This novel addresses various other serious topics I’ve foisted on my blog readers. A diagnosis of terminal illness leads Lynn to confront her lack of fulfilment in the traditional women’s role of mother and homemaker:

new priorities constructed themselves around her. Their foundations rested robustly upon that single new word, wife, shooting taller with each passing month so that it became harder and harder to peer over them as they arched into a protective dome above her, their oculus, that ever-present possibility of another word, mother. (p90)

as she struggles to remain active in the process of her own death:

They talked about themselves. All three of them seemed united in this end, though the lunch had been, Lynn knew, a symptom of their guilt at the fact she was dying […] She should humour them, act the grateful parent, but she couldn’t help the surge of bitterness inside her […] Every now and then one of them […] made an inquiry into her health: was she experiencing any of those dizzy spells she’d been warned about yet, any sickness, any lethargy?

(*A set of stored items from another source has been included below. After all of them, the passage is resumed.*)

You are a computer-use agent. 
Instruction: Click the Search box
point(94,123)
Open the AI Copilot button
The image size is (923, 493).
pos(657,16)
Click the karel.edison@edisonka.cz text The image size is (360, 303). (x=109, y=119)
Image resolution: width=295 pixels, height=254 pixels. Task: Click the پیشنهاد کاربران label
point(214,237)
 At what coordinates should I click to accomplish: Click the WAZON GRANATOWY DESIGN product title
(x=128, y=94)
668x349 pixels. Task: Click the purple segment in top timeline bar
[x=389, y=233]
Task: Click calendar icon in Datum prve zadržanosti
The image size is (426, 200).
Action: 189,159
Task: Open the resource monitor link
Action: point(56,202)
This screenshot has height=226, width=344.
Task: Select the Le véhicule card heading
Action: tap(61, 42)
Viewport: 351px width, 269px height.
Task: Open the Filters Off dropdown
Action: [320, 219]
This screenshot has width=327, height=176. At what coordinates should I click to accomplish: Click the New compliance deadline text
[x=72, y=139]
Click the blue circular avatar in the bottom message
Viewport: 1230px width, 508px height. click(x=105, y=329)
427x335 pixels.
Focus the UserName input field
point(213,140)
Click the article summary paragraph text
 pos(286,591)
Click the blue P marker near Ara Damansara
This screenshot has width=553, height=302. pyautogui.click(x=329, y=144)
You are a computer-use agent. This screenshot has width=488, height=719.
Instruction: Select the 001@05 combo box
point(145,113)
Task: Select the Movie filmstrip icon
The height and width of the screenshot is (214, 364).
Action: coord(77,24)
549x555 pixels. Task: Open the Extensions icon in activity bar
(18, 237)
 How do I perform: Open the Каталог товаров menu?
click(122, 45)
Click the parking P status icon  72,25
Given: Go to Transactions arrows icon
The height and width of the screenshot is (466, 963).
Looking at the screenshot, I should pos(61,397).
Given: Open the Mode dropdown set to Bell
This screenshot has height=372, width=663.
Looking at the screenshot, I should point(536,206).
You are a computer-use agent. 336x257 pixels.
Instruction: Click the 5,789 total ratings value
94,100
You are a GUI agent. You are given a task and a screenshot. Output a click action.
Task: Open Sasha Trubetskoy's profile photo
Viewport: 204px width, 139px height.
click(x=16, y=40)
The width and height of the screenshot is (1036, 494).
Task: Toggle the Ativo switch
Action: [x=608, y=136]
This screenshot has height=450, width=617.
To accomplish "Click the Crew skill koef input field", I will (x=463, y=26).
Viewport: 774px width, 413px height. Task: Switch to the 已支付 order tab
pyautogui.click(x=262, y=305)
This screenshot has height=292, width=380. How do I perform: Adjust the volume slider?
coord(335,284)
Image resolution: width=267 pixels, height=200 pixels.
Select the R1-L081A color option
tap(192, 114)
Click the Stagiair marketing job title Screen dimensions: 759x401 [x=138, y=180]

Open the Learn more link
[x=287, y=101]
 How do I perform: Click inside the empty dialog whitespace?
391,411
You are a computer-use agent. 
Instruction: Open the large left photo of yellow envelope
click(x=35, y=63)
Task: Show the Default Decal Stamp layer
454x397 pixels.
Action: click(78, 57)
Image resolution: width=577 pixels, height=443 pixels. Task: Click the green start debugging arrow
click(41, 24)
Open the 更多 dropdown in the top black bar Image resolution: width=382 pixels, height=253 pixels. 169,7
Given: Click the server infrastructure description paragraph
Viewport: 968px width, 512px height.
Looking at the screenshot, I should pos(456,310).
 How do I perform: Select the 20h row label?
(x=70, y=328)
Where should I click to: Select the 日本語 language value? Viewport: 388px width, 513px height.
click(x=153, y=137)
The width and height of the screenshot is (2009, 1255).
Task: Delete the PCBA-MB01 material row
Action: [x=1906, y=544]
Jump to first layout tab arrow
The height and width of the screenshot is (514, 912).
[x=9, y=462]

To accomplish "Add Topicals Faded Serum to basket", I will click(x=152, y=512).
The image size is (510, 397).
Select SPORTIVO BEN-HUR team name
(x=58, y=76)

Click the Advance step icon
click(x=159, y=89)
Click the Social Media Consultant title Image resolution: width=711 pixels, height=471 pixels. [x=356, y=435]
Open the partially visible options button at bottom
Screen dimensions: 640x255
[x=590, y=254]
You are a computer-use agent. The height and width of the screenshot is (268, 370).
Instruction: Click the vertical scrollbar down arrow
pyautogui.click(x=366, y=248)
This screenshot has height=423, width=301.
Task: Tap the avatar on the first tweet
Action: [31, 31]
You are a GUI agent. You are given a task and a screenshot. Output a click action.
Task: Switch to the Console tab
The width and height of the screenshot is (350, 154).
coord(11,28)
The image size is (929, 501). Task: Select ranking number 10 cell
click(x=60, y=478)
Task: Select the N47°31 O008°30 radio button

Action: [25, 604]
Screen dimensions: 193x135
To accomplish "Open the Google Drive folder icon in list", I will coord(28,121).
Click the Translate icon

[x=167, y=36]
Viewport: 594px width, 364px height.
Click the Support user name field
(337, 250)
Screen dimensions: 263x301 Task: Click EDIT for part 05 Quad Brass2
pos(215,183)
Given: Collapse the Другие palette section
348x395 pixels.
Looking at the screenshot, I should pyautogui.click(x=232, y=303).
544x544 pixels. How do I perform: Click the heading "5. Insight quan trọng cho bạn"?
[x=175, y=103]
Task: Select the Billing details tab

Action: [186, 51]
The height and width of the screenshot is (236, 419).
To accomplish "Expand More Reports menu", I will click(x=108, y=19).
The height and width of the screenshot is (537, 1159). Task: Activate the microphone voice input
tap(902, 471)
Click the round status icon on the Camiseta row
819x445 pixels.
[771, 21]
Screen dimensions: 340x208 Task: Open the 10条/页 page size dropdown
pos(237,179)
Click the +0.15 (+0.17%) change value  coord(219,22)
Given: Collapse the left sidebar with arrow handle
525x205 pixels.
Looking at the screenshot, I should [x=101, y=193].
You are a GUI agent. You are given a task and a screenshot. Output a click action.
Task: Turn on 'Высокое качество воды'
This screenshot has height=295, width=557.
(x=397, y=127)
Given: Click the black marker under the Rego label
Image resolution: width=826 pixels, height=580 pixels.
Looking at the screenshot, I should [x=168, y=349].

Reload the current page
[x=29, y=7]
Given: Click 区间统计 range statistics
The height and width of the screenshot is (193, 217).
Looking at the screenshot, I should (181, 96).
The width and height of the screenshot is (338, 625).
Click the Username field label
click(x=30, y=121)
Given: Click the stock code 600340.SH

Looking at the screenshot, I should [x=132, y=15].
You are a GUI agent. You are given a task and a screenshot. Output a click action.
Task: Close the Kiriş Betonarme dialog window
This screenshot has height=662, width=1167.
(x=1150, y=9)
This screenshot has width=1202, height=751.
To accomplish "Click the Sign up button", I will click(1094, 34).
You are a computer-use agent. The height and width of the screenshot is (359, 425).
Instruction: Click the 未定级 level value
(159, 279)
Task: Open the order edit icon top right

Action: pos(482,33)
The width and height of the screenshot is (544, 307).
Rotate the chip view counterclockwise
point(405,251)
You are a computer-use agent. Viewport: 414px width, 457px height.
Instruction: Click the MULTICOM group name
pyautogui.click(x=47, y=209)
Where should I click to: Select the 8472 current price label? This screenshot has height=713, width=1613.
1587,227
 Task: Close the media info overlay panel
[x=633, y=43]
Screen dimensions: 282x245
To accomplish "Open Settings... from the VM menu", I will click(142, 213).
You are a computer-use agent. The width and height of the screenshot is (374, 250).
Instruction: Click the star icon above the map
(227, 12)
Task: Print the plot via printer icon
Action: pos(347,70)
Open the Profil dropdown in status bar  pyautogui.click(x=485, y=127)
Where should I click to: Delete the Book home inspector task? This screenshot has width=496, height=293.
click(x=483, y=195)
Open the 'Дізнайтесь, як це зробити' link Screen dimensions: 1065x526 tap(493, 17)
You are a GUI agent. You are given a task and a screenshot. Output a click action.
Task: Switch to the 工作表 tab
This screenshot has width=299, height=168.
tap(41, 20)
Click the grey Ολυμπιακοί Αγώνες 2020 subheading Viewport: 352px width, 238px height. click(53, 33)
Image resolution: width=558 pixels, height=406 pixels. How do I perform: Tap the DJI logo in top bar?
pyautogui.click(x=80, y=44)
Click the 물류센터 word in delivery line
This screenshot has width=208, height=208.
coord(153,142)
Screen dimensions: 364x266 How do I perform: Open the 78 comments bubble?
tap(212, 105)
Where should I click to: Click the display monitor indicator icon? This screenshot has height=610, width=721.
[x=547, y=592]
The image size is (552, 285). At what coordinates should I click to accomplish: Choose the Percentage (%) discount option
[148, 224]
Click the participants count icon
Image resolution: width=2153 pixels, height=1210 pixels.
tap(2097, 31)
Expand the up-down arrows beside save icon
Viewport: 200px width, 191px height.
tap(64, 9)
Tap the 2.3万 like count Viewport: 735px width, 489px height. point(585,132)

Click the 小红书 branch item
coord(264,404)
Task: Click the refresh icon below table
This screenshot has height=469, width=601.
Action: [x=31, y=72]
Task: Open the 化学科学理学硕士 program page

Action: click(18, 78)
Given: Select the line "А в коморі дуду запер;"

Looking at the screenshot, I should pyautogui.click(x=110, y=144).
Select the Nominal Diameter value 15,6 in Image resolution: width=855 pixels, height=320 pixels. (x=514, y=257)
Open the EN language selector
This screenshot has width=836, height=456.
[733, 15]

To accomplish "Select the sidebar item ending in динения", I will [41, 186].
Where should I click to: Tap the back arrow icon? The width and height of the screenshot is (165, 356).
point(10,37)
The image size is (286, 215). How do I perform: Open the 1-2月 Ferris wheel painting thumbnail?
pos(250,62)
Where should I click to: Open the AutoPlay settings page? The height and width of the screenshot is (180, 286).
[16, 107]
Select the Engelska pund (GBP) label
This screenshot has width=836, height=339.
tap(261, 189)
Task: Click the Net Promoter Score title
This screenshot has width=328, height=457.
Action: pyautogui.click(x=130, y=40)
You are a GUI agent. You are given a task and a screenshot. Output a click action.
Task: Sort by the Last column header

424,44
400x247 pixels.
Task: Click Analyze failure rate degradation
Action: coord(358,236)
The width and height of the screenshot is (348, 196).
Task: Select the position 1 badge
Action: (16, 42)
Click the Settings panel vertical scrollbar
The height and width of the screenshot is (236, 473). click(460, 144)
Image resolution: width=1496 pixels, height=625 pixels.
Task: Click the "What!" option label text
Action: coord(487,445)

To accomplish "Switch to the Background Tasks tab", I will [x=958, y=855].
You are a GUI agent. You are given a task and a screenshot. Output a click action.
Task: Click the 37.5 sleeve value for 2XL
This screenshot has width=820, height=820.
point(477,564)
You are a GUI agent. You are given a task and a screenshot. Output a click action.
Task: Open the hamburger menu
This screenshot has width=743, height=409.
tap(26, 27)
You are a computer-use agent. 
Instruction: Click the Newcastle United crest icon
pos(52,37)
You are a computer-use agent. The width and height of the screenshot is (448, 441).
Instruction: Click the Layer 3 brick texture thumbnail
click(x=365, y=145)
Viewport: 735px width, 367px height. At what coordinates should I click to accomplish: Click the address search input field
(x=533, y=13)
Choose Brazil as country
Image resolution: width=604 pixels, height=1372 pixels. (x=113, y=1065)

This was the topic on which she was consulted, her illness, though even this was not something they considered her to be an expert in. They knew better it seemed. They were young, they’d been on the Internet, Googled it, had a better grip on these things (p198)

It’s also a novel about the comforts and conflicts of religion. Lynn is happy to go through the motions, but she doesn’t really believe:

[the priest] conducted sermons now in modern language, trying to be accessible but Lynn thought him a tad foolish. There was little left in the bible she counted as true, no matter how you wrapped it up; better then to preserve its mystery so that other people wouldn’t also notice the contradictions, the false hope, the passivity of the teachings that had led her to this. (p88)

Emily also feels abandoned by God while Lynn’s elder son, Luke, like the characters in Alison Moore’s He Wants, “fills his void with Jesus” (p65). Like Claire in Carys Bray’s A Song for Issy Bradley, Vera is drawn to Luke because she perceives in the constraints of his religion (including the taboo on sex before marriage) the sacrifice that will assuage her guilt (p64).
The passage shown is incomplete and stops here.